■ Document segment ■
· · ·
This outcomes of this review section is summarizes as follows:
-
High-frequency dataset (collected at every minute or hour) can provide better prediction results than a low-frequency dataset (collected in a day).
-
Ensemble model has better prediction accuracy than any individual Machine Learning model.
· · ·
■ Work instructions ■
A) List every time interval for collecting data that the review summary mentions.
B) According to the review summary, what kind of model predicts more accurately than any individual Machine Learning model?
C) Copy word for word the part of the review summary that opens with the words containing "This outcomes of" and closes with "(collected in a day).".
Use only the review summary to answer.
· · ·
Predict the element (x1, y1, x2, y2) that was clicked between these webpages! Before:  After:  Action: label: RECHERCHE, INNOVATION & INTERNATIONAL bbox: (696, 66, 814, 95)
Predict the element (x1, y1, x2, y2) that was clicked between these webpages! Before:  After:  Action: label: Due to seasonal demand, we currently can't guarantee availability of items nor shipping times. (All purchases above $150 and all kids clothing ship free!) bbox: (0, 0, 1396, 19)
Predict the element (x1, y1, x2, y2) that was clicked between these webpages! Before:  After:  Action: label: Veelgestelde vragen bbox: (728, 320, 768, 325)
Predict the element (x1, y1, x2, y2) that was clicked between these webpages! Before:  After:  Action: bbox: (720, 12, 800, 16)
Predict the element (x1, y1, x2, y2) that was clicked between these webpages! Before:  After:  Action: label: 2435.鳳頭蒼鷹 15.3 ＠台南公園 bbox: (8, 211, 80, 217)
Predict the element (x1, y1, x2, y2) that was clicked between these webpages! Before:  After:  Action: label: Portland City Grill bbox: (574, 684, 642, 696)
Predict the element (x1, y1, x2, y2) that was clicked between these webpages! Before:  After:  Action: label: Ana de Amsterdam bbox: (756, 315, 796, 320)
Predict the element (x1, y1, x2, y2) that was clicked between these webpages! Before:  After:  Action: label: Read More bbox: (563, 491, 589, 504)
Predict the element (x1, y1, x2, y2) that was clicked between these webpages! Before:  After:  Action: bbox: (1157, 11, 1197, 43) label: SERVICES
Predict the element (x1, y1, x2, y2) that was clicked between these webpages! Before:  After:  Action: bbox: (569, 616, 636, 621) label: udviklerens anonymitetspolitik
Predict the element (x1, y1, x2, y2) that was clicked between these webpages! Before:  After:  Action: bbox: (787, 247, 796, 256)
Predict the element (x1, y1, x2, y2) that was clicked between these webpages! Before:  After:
· · ·
■ Answer section ■
A) every minute, hour, a day

B) An ensemble model.

C)
This outcomes of this review section is summarizes as follows:
-
High-frequency dataset (collected at every minute or hour) can provide better prediction results than a low-frequency dataset (collected in a day).